* _Work to be completed_
Check the records below for the word "agent" and state how many lines contain it, replying with the number only.

※ ※ ※

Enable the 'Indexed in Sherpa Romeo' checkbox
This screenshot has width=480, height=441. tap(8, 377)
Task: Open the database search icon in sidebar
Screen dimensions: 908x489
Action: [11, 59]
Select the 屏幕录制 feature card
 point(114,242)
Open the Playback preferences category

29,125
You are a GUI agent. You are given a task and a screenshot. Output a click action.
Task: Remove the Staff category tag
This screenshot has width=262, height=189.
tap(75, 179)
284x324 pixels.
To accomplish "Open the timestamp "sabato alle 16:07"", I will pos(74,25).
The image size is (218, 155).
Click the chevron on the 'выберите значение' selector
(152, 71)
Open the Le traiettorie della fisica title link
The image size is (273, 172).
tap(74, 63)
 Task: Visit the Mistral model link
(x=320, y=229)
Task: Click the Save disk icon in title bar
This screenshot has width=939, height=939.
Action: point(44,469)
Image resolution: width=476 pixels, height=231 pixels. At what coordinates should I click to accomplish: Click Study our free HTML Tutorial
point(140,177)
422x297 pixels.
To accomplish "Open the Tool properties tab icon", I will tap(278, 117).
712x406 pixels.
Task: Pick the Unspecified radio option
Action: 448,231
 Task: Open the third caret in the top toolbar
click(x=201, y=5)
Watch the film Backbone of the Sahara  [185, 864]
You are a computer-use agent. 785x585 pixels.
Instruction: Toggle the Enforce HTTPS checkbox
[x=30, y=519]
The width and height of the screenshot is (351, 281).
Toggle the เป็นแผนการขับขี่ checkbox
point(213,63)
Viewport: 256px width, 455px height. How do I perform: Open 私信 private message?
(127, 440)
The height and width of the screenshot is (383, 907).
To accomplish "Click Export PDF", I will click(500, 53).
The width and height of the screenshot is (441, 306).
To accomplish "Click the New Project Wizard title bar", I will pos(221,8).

※ ※ ※

* _Written response_
2